Start of Block

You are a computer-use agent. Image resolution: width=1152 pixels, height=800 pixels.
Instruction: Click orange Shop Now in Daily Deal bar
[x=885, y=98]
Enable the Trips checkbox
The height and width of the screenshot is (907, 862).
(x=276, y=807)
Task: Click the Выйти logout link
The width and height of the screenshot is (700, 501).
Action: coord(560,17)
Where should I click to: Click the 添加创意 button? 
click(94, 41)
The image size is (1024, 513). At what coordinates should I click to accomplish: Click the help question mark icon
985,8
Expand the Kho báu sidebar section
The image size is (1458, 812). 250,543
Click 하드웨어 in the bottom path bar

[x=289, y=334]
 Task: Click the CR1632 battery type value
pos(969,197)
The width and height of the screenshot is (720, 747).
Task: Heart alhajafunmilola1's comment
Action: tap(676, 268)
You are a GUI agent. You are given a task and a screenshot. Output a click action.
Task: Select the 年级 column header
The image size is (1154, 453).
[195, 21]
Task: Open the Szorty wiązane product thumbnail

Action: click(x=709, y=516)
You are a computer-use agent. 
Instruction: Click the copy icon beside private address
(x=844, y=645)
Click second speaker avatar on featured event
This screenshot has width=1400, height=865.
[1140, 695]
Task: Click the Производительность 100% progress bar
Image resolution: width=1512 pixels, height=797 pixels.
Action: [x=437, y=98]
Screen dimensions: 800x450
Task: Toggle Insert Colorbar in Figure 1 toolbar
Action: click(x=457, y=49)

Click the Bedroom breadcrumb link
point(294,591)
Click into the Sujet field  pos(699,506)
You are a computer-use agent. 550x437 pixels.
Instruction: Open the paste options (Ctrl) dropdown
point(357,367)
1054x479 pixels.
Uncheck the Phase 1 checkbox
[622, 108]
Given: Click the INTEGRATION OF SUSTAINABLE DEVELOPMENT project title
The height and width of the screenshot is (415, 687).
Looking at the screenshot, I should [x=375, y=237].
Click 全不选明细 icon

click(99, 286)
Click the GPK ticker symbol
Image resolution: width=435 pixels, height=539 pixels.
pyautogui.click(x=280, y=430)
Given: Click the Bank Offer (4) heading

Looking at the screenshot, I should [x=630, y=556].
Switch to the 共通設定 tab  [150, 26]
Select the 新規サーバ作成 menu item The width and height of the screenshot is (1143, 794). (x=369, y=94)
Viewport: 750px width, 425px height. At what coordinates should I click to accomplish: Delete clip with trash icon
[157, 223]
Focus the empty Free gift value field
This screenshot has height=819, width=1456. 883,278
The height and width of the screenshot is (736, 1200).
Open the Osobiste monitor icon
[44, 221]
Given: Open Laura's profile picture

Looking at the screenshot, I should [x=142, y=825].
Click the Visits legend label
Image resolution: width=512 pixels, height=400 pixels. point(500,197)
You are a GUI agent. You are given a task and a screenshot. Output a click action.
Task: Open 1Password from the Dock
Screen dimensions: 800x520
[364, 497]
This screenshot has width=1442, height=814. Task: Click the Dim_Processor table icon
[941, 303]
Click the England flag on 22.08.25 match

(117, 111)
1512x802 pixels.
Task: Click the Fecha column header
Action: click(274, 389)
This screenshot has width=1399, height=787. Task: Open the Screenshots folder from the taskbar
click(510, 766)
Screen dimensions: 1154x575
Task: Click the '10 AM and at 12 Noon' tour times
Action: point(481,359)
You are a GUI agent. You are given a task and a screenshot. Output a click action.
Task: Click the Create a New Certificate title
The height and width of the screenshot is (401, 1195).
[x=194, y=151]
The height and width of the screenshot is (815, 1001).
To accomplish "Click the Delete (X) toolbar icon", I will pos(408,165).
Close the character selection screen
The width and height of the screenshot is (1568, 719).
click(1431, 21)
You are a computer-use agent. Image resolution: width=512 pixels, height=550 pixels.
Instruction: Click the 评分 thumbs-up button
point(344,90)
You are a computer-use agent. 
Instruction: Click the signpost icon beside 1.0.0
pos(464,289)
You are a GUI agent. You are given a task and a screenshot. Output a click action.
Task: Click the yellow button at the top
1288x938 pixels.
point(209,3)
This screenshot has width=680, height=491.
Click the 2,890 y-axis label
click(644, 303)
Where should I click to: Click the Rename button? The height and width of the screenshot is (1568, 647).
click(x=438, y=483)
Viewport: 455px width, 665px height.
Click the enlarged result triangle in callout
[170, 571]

End of Block

WHAT THIS TASK INVOLVES =
Copy the data above. Keep each line exact.

WRITTEN ANSWER =
You are a computer-use agent. Image resolution: width=1152 pixels, height=800 pixels.
Instruction: Click orange Shop Now in Daily Deal bar
[x=885, y=98]
Enable the Trips checkbox
The height and width of the screenshot is (907, 862).
(x=276, y=807)
Task: Click the Выйти logout link
The width and height of the screenshot is (700, 501).
Action: coord(560,17)
Where should I click to: Click the 添加创意 button? 
click(94, 41)
The image size is (1024, 513). At what coordinates should I click to accomplish: Click the help question mark icon
985,8
Expand the Kho báu sidebar section
The image size is (1458, 812). 250,543
Click 하드웨어 in the bottom path bar

[x=289, y=334]
 Task: Click the CR1632 battery type value
pos(969,197)
The width and height of the screenshot is (720, 747).
Task: Heart alhajafunmilola1's comment
Action: tap(676, 268)
You are a GUI agent. You are given a task and a screenshot. Output a click action.
Task: Select the 年级 column header
The image size is (1154, 453).
[195, 21]
Task: Open the Szorty wiązane product thumbnail

Action: click(x=709, y=516)
You are a computer-use agent. 
Instruction: Click the copy icon beside private address
(x=844, y=645)
Click second speaker avatar on featured event
This screenshot has width=1400, height=865.
[1140, 695]
Task: Click the Производительность 100% progress bar
Image resolution: width=1512 pixels, height=797 pixels.
Action: [x=437, y=98]
Screen dimensions: 800x450
Task: Toggle Insert Colorbar in Figure 1 toolbar
Action: click(x=457, y=49)

Click the Bedroom breadcrumb link
point(294,591)
Click into the Sujet field  pos(699,506)
You are a computer-use agent. 550x437 pixels.
Instruction: Open the paste options (Ctrl) dropdown
point(357,367)
1054x479 pixels.
Uncheck the Phase 1 checkbox
[622, 108]
Given: Click the INTEGRATION OF SUSTAINABLE DEVELOPMENT project title
The height and width of the screenshot is (415, 687).
Looking at the screenshot, I should [x=375, y=237].
Click 全不选明细 icon

click(99, 286)
Click the GPK ticker symbol
Image resolution: width=435 pixels, height=539 pixels.
pyautogui.click(x=280, y=430)
Given: Click the Bank Offer (4) heading

Looking at the screenshot, I should [x=630, y=556].
Switch to the 共通設定 tab  [150, 26]
Select the 新規サーバ作成 menu item The width and height of the screenshot is (1143, 794). (x=369, y=94)
Viewport: 750px width, 425px height. At what coordinates should I click to accomplish: Delete clip with trash icon
[157, 223]
Focus the empty Free gift value field
This screenshot has height=819, width=1456. 883,278
The height and width of the screenshot is (736, 1200).
Open the Osobiste monitor icon
[44, 221]
Given: Open Laura's profile picture

Looking at the screenshot, I should [x=142, y=825].
Click the Visits legend label
Image resolution: width=512 pixels, height=400 pixels. point(500,197)
You are a GUI agent. You are given a task and a screenshot. Output a click action.
Task: Open 1Password from the Dock
Screen dimensions: 800x520
[364, 497]
This screenshot has width=1442, height=814. Task: Click the Dim_Processor table icon
[941, 303]
Click the England flag on 22.08.25 match

(117, 111)
1512x802 pixels.
Task: Click the Fecha column header
Action: click(274, 389)
This screenshot has width=1399, height=787. Task: Open the Screenshots folder from the taskbar
click(510, 766)
Screen dimensions: 1154x575
Task: Click the '10 AM and at 12 Noon' tour times
Action: point(481,359)
You are a GUI agent. You are given a task and a screenshot. Output a click action.
Task: Click the Create a New Certificate title
The height and width of the screenshot is (401, 1195).
[x=194, y=151]
The height and width of the screenshot is (815, 1001).
To accomplish "Click the Delete (X) toolbar icon", I will pos(408,165).
Close the character selection screen
The width and height of the screenshot is (1568, 719).
click(1431, 21)
You are a computer-use agent. Image resolution: width=512 pixels, height=550 pixels.
Instruction: Click the 评分 thumbs-up button
point(344,90)
You are a computer-use agent. 
Instruction: Click the signpost icon beside 1.0.0
pos(464,289)
You are a GUI agent. You are given a task and a screenshot. Output a click action.
Task: Click the yellow button at the top
1288x938 pixels.
point(209,3)
This screenshot has width=680, height=491.
Click the 2,890 y-axis label
click(644, 303)
Where should I click to: Click the Rename button? The height and width of the screenshot is (1568, 647).
click(x=438, y=483)
Viewport: 455px width, 665px height.
Click the enlarged result triangle in callout
[170, 571]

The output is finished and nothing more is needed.